■ EXTRACT TO READ:
------------

When \(\phi(t) = t \log t - t + 1\), OCE becomes: \[ \hat{\mathcal{R}}_{\tau}(\mathbf{w}) = \tau \log \left( \mathbb{E}_{\mathbf{x}, y} \exp\left( \frac{\ell(h(\mathbf{w}; \mathbf{x}), y)}{\tau} \right) \right). \]
Lemma 2.3.
Let \(\partial \phi^*(t) = \{ s : \phi'^*_-(t) \leq s \leq \phi'^*_+(t) \}\). If \(a < b\), then\[ 0 \leq \phi'^*_+(a) \leq \phi'^*_-(b). \]
Proof.
Due to the definition \(\phi^*(s) = \max_{t
\geq 0} ts - \phi(t)\), we have \(\partial \phi^*(s) \geq 0\), which
indicates that \(\phi^*\) is
non-decreasing. Since \(\phi^*\) is
also convex, the conclusion follows from convex analysis.
Lemma 2.4.
For any \(\tau > 0\), \(\mathbf{w} \in \mathbb{R}^d\), it holds that \(\hat{\mathcal{R}}_\tau(\mathbf{w}) \geq \mathcal{R}(\mathbf{w})\).Proof.

------------

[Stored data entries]
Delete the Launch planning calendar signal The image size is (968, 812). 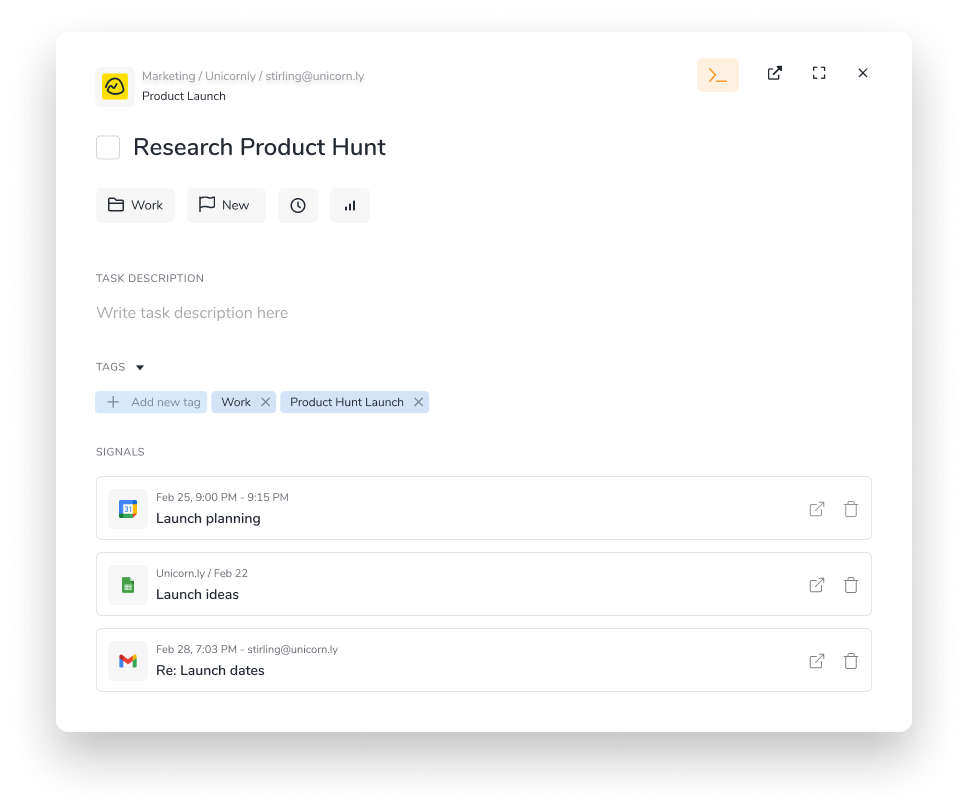click(x=851, y=509)
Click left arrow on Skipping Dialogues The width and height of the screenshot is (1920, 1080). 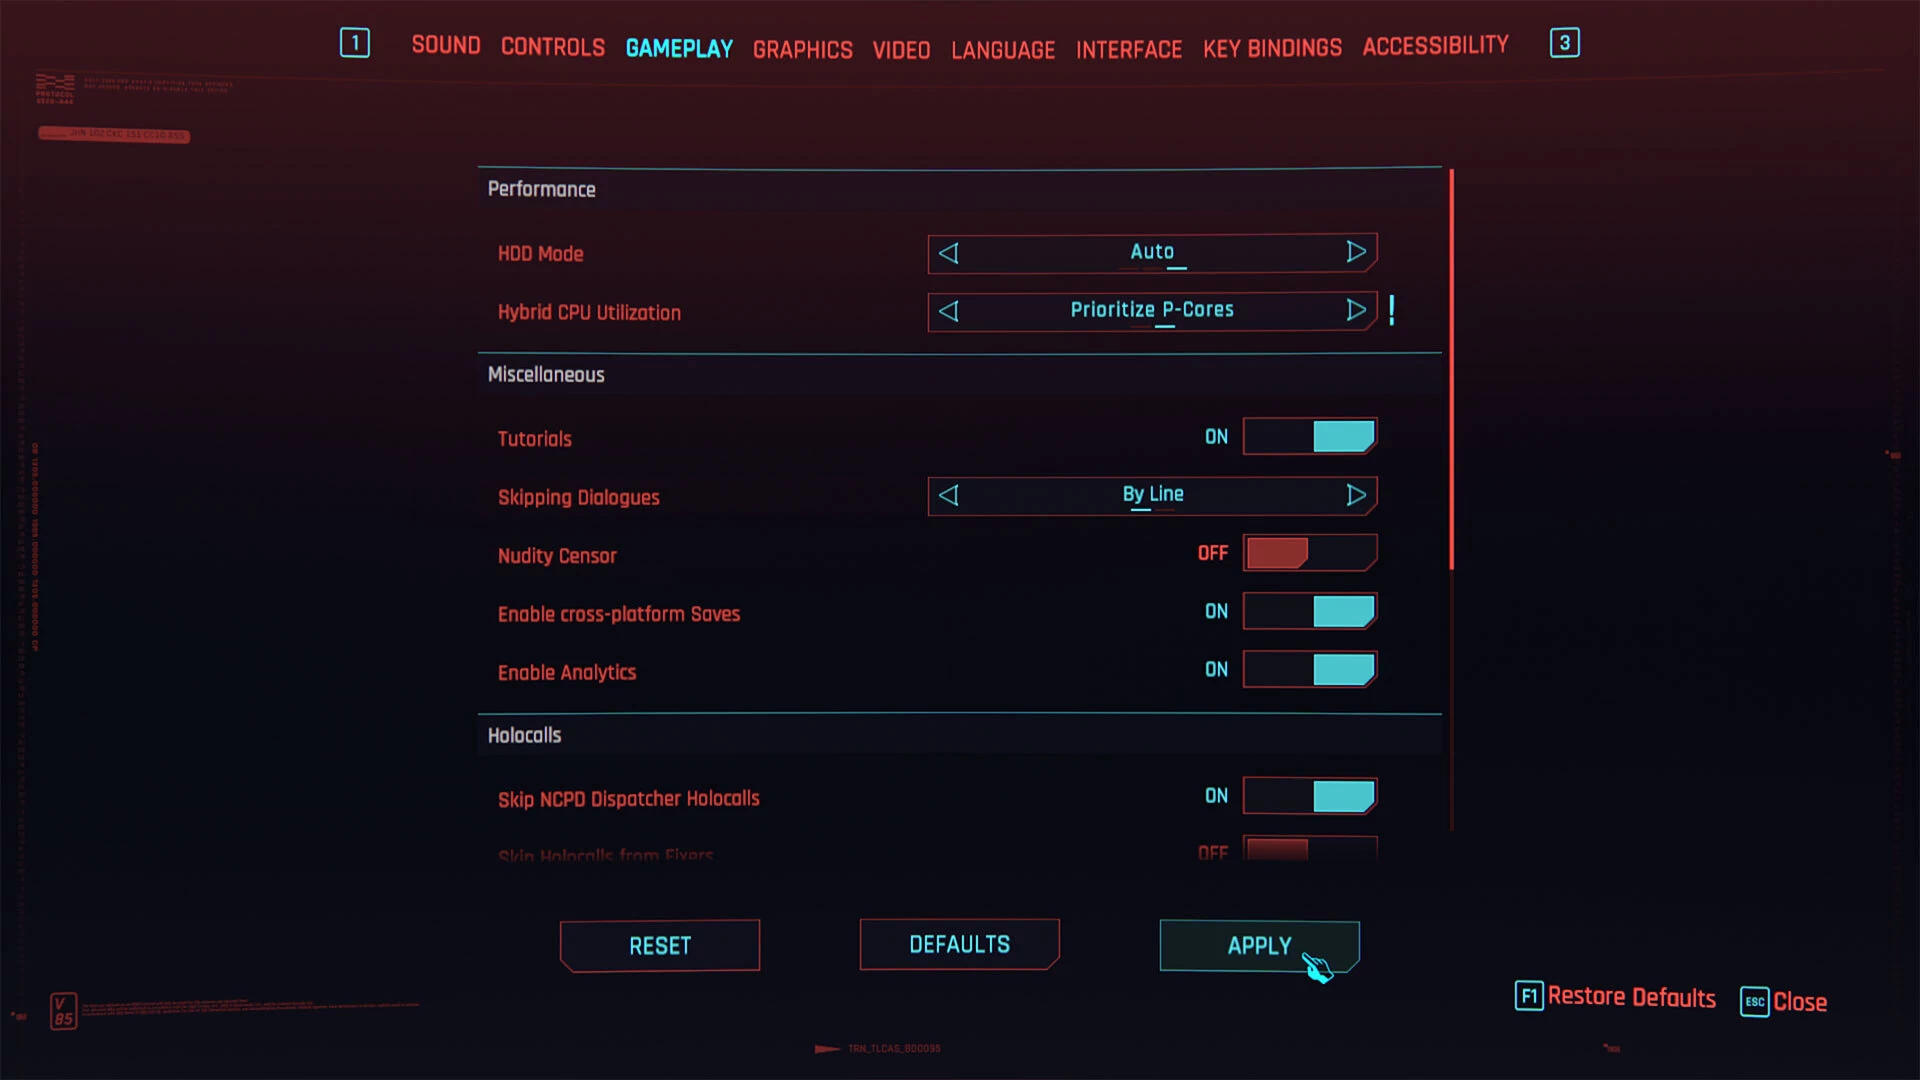(949, 495)
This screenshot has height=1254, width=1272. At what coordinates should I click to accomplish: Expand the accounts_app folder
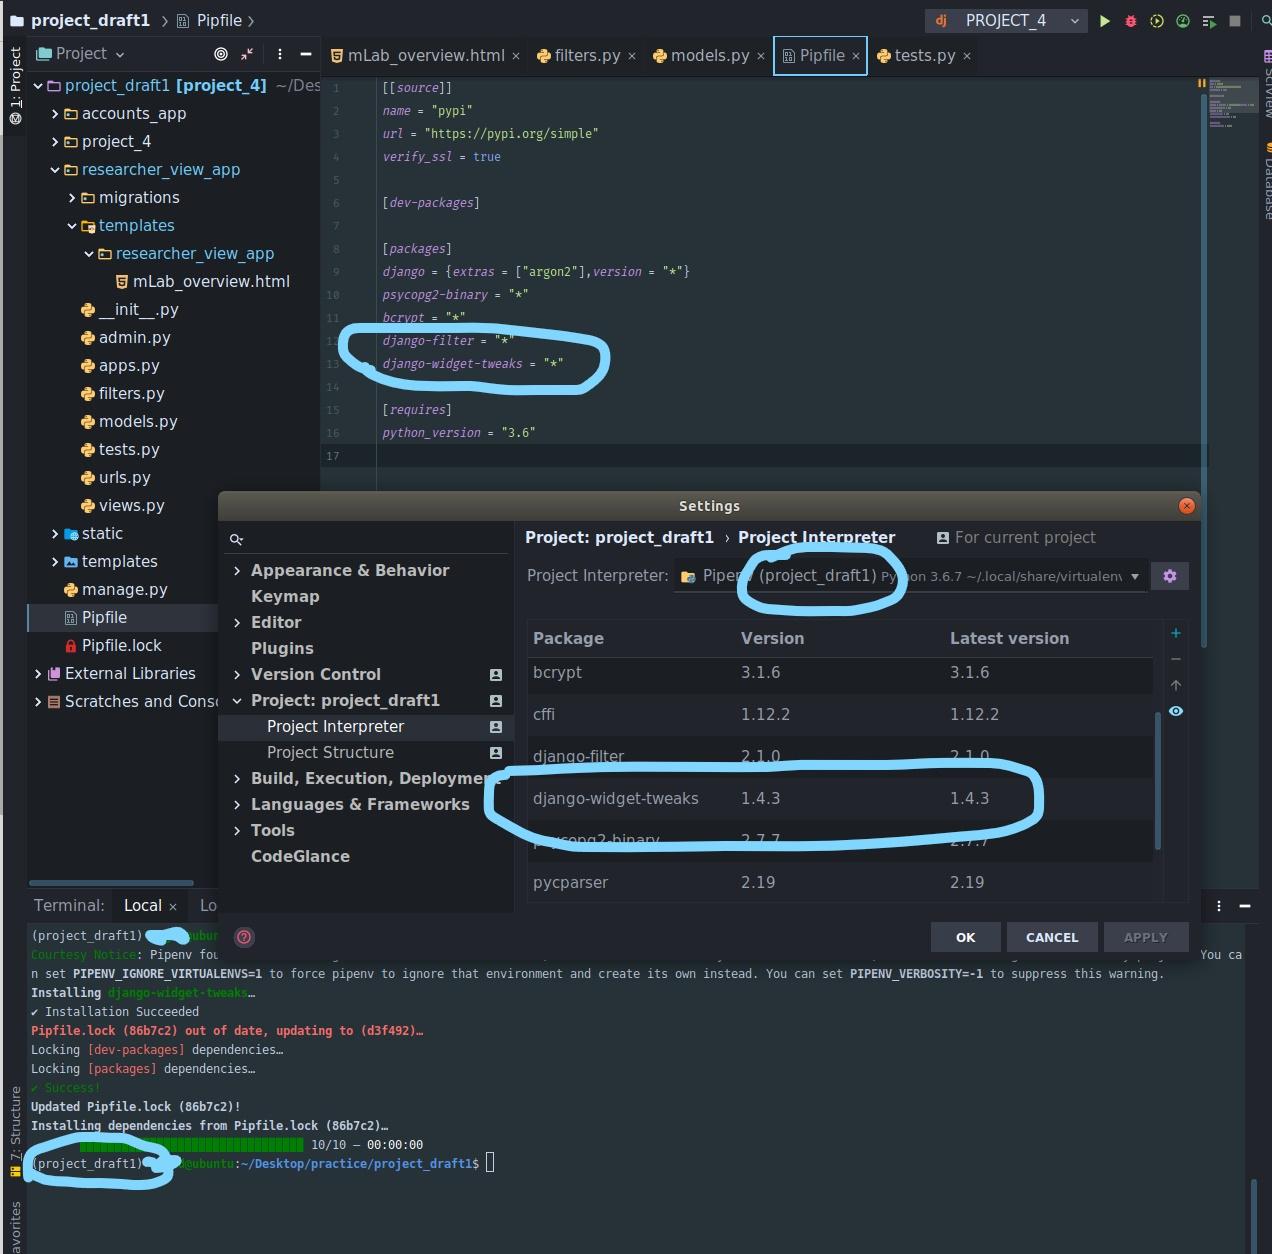click(55, 113)
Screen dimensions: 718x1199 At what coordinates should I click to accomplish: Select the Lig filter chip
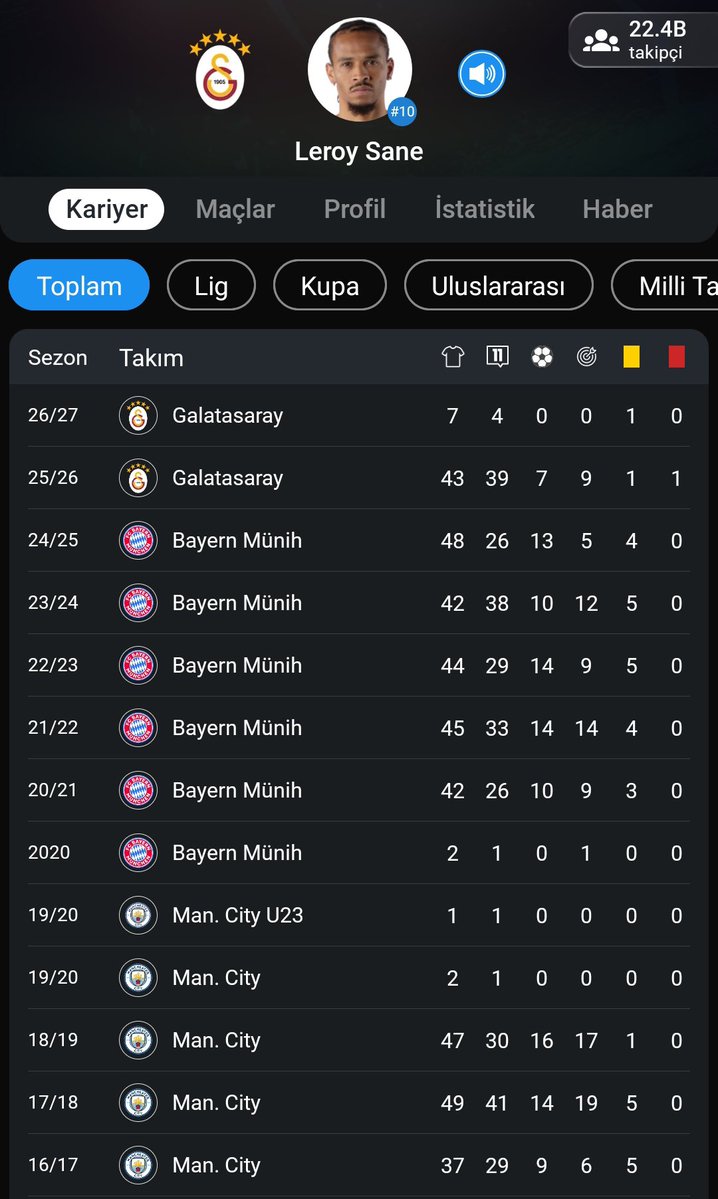click(211, 285)
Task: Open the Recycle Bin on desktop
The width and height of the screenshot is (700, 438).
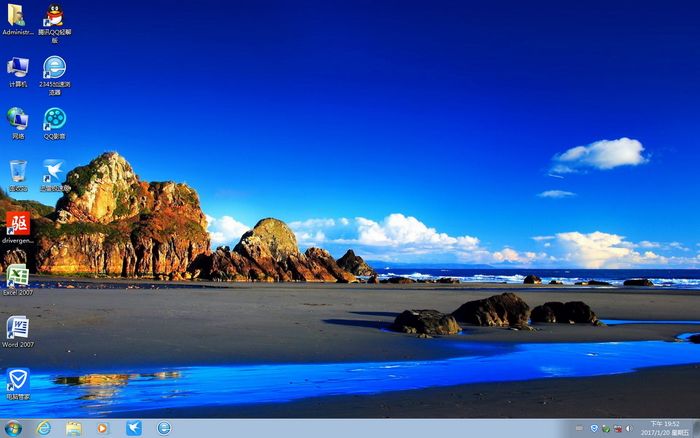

------------

■ TASK REQUIREMENTS:
(a) List, in order of appearance, the headings that mark statements and proofs in the extract on the OCE risk.
(b) In the listing, from the line with "Task: Open the Recycle Bin on desktop" up to and including the last line, substitute "Trash folder" for "Recycle Bin" and write out only those lines, with everything else unchanged and the pictures omitted.

■ ANSWERS TO THE PROBLEMS:
(a)
Lemma 2.3
Proof
Lemma 2.4
Proof

(b)
Task: Open the Trash folder on desktop
The width and height of the screenshot is (700, 438).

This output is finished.